▸ PAGE EXCERPT:
The history of the English language – Old English syntax

Okay! We’ve done Old English morphology. We’ve done a bit of a syntactic primer.

Let’s get down to business and discuss Old English syntax!

Now, a word of warning: Old English syntax is rather complex. I won’t go into too much detail in my post, because this is not what this blog aims to do. However, I will, as always, provide you with my references and some further reading for those who are interested at the end of this post. I am also always open to questions, comments, queries and anything of the like – just give me a shout, either here on the blog, on Facebook, on Twitter @histlingchannel, or why not send me an email?

Right, that’s all I have to say on that topic, except… Enjoy!

Old English differs from the English that we are nowadays using in many ways. One of these things is in its syntax.

Being a significantly more morphologically inflected language than modern English, Old English syntax was more flexible than what we find today.

If we were to simplify matters, we could say that the general tendency in Old English main clauses is to show V2 order. As you might remember from last week, this means that the verb follows one constituent, regardless of what that constituent is. However, Old English word order appears quite free even from that restraint, which led some scholars to think that it was a free word order language1.

This may or may not be true – I won’t get into that debate here.

▸ MATERIAL PROVIDED:
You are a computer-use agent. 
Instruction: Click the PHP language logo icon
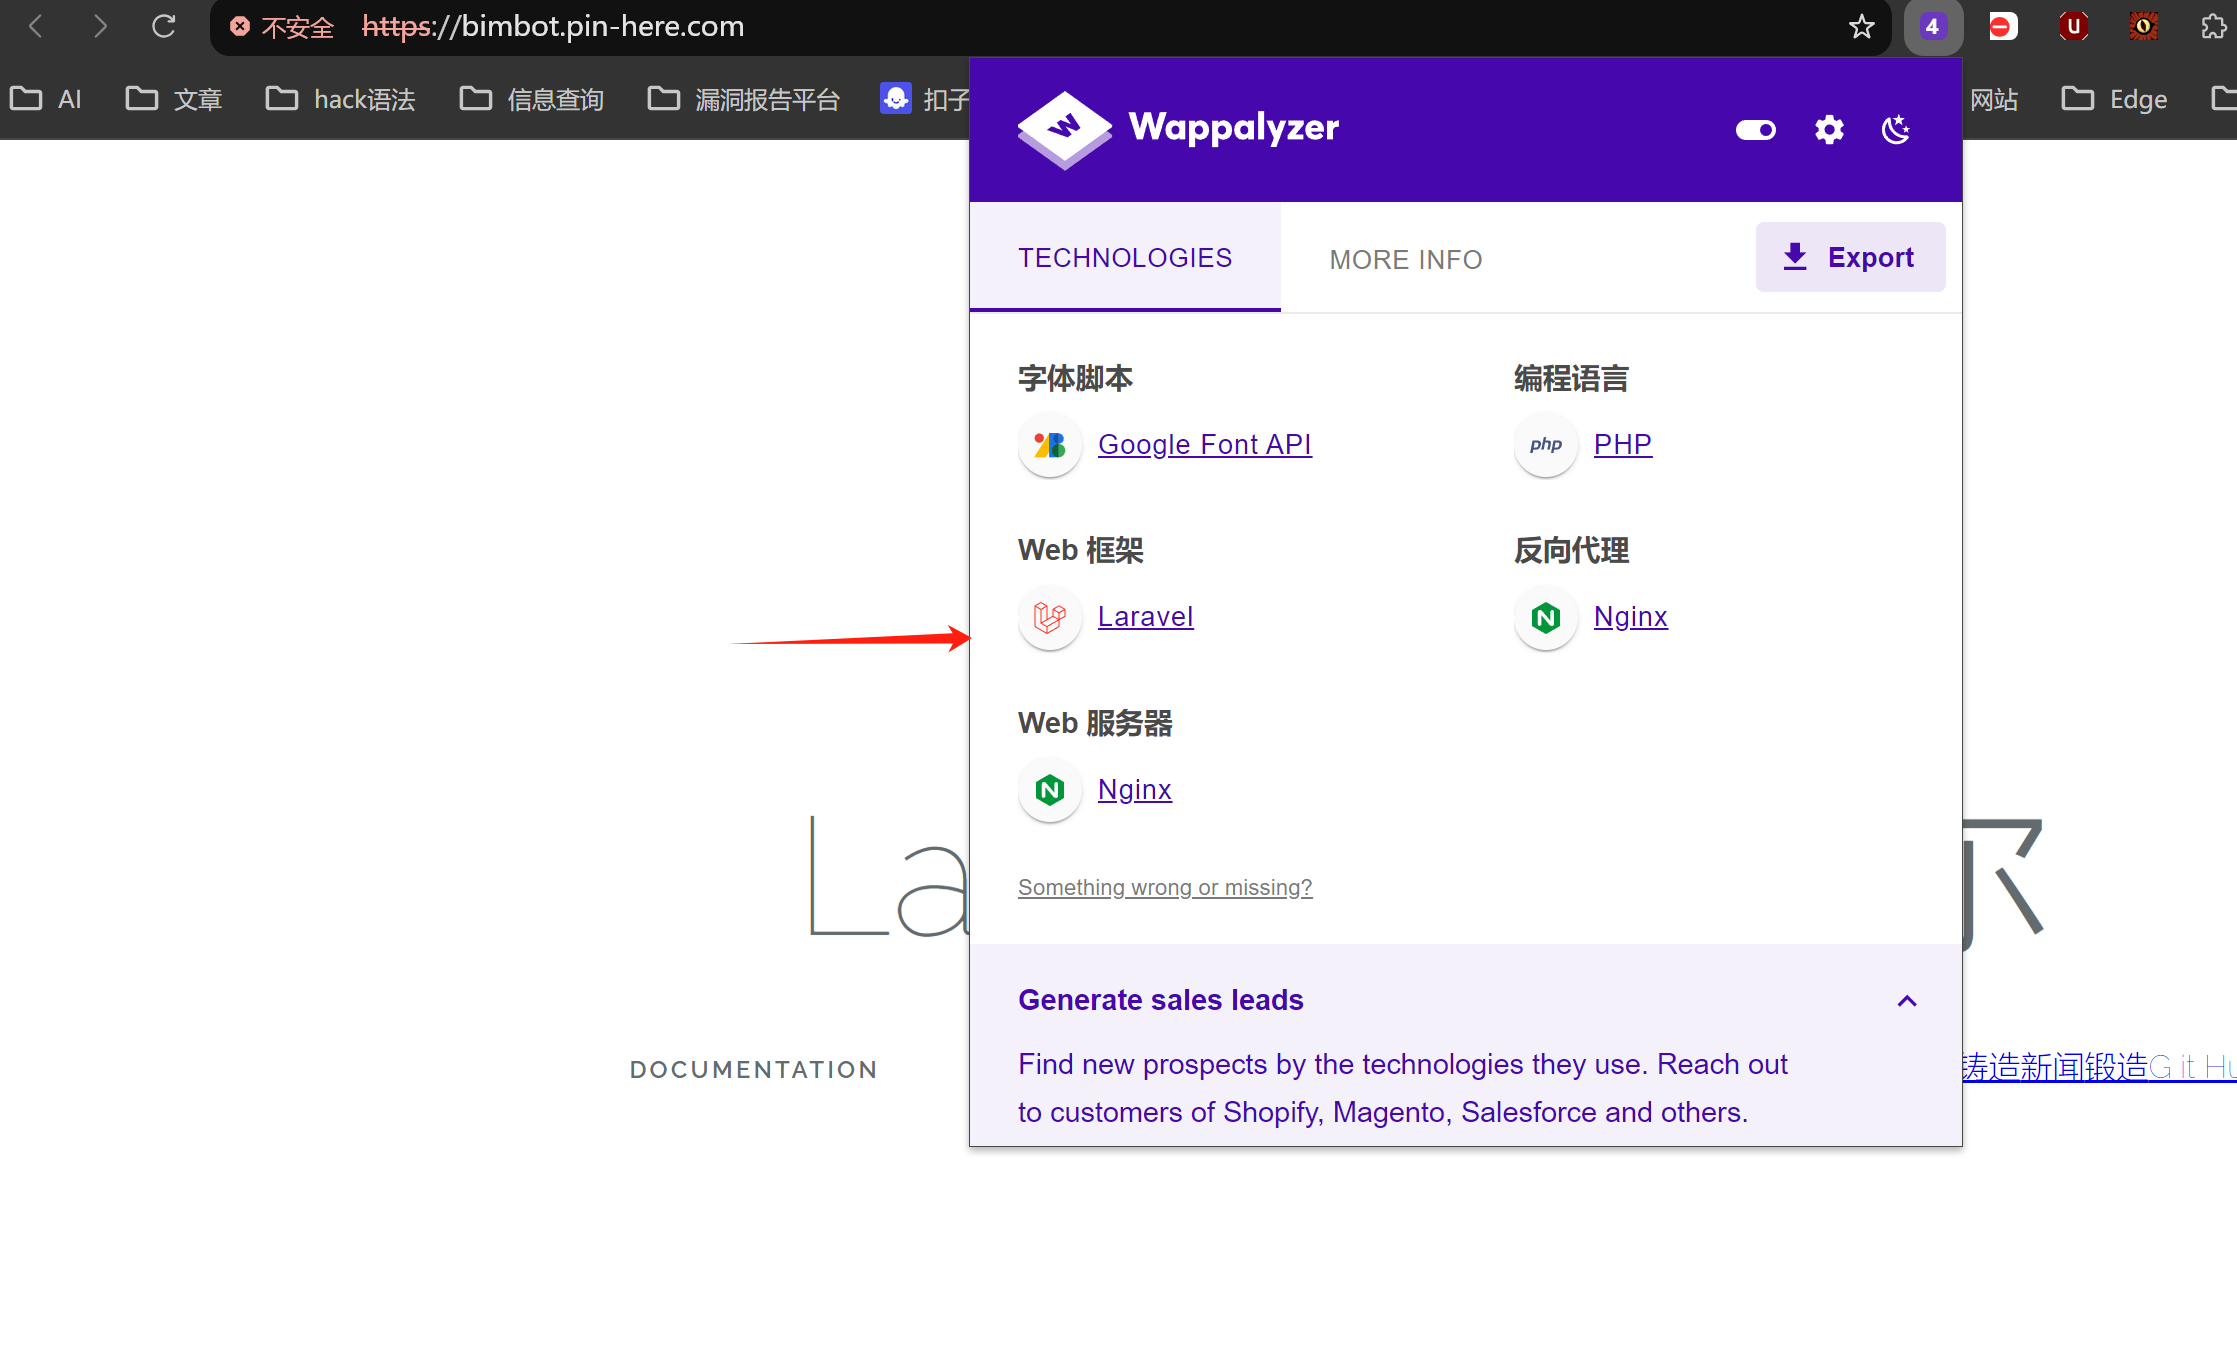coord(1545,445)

▸ EXERCISES TO COMPLETE:
• A. According to the Old English syntax post, what word order do Old English main clauses generally tend to show?
• B. Go on with the post on Old English syntax from the point where it stops.

▸ ANSWERS TO THE EXERCISES:
• A. They tend to show V2 order, in which the verb follows one constituent.

• B.
What I can say is that Old English often tended towards a V2 order in main clauses.

When I was reading up on things for this post, a lot of sources (usually in the framing of a class) from various universities ended up discussing Old English as an SVO-language. However, according to Kroch, while the subject-tensed.verb-object order was the most common word order in Old English, they were not SVO-sentences. They were merely V2-sentences, where the first element happened to be the subject.

At the same time, although this might have been a general tendency and the most common word order, it is not always consistent2, which of course leads to more discussion on the word order of main clauses in Old English.

Clearly, there are some things still to be worked out…
But, hey, what about subordinate clauses?

Well, here, the VF (Verb-Final) word order is the norm. This means that the finite verb comes at the very end of the sentence – like what you see in Dutch and German today.

Okay, great! We know something about Old English word order! Yay!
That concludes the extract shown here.